Le nom de ce jeune groupe parisien suggère qu’il est à la fois question de dérangement mental et d’aspiration à la transcendance. L’écoute de leur deuxième Lp "Private meaning first" le confirme : Arthur Dussaux et Martin Bejuy (guitares, chant), Paul Dussaux (claviers), Clément Caillierez (batterie) développent une sorte d’ascèse bruitiste, en cherchant à sculpter le son d’un chaos psychédélique.
Se repérer dans un brouillard électrique au son d’un lointain garage band, guidé par les pulsations d’un krautrock obsédant ("Isolation"), avec la pesanteur d’un rock stoner qui demande à chaque pas de s’arracher du sol : il faut de l’envie, de la fureur, et de la patience, pour s’extraire d’un tel bourbier.
"A coherent appearance" s’approche du bruit blanc avec des guitares triturées à la Sonic Youth. Les Psychotic Monks ne cherchent pas la facilité, et font durer l’expérimentation dans un geste presque masochiste.
"Unknow Pleasures" de Joy Division a beau avoir quarante ans, sa descendance se porte bien : on décèle des traces d’ADN du groupe anglais dans "Minor division" (une touche d’humilité ?). Les accords de guitares, qui progressent à tâtons dans les demi-tons graves, renvoient à des sentiments extrêmes de rage froide et de pur désespoir.
"Emotional disease" chasse sur les mêmes terres à la fois plombées et planantes que les américains stoner de Pontiak, et finit en hymne à la Radiohead période "OK computer". Les digressions, parfois longues, montrent une sensibilité en pleine construction et déjà à l’œuvre.

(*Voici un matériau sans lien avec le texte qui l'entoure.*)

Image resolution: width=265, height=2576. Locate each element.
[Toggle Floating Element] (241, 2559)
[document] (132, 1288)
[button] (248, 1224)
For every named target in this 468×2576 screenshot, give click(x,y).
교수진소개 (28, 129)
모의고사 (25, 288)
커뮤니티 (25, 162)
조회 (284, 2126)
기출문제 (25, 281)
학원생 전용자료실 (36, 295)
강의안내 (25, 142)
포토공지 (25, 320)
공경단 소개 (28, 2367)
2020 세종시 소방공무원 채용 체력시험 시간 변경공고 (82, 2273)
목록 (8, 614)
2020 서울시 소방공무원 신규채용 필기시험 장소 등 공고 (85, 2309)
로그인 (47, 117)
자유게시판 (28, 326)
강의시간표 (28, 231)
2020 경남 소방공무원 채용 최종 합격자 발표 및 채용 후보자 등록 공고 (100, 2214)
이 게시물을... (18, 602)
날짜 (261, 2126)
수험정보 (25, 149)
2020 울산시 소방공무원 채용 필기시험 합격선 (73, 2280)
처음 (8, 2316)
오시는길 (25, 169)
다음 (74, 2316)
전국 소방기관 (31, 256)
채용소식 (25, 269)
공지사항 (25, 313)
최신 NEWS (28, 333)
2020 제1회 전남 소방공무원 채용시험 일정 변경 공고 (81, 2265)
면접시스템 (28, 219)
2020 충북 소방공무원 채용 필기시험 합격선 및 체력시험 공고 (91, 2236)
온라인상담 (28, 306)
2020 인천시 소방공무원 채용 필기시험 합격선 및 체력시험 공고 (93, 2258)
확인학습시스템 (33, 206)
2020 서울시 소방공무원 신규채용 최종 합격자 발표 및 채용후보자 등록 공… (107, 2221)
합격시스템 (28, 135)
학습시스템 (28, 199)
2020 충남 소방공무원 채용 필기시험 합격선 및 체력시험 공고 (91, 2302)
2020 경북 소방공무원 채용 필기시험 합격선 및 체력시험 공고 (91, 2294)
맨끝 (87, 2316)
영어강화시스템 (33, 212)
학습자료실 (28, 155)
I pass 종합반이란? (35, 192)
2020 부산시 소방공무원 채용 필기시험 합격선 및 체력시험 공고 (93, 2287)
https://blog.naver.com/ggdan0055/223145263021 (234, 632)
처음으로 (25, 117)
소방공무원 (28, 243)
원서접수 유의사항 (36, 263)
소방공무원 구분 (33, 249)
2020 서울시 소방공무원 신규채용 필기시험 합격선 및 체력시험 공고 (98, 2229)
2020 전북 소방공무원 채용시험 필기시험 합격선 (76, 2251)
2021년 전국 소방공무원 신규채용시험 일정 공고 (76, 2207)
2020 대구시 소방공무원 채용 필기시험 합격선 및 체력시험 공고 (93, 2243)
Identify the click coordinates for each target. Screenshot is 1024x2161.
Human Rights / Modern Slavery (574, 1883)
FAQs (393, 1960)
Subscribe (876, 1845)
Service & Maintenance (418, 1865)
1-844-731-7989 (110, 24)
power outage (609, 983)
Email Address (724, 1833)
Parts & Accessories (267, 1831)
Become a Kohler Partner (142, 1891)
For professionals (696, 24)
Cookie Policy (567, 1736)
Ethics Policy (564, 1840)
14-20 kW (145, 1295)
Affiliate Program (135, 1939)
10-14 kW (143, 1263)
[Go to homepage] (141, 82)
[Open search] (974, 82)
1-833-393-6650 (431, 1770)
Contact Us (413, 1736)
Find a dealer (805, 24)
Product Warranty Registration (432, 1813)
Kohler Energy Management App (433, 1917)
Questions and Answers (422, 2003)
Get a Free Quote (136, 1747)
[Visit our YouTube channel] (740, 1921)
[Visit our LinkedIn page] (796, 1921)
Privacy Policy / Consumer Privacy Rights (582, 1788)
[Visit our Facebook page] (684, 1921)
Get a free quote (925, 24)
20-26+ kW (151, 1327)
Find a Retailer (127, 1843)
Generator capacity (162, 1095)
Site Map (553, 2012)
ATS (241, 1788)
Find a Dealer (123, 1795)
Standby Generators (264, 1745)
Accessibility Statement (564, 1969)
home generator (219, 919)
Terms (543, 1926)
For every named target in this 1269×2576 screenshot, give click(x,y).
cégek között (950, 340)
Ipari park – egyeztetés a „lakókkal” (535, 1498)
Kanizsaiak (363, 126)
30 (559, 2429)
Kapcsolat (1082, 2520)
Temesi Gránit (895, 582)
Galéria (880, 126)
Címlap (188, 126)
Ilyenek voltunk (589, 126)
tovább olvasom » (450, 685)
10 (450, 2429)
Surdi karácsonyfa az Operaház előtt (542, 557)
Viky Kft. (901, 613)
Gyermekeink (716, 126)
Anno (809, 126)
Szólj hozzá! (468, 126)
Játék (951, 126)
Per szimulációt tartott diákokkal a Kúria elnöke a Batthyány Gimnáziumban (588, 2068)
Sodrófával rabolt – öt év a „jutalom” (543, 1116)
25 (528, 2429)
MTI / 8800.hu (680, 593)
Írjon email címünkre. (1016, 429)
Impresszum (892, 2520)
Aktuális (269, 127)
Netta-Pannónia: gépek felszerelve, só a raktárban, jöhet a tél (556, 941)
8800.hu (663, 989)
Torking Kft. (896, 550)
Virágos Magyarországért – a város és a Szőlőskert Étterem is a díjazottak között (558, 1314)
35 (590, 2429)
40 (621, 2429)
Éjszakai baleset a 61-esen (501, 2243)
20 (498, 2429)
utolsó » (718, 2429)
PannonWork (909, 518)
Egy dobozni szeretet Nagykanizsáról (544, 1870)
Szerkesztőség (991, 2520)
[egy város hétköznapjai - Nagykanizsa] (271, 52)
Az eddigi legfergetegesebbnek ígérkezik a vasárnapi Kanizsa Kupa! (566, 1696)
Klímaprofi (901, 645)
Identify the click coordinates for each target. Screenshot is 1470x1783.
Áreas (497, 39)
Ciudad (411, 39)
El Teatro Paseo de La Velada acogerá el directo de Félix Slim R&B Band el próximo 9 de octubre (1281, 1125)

Enfin, une dernière prise d’élan de trois titres (dont un "Closure" quasi punk) : "A self claimed regress" semble très marqué par "A piper at the gates of dawn" (Pink Floyd, 1967) dont l’influence se prolonge sur le long envol final de "Evey sight", qui évoque un Syd Barrett aux semelles de plomb.
Eprouvante et oppressante, l'écoute de "Private meaning first" est aussi galvanisante et libératrice : une union des contraires que les Psychotic Monks réussissent avec audace.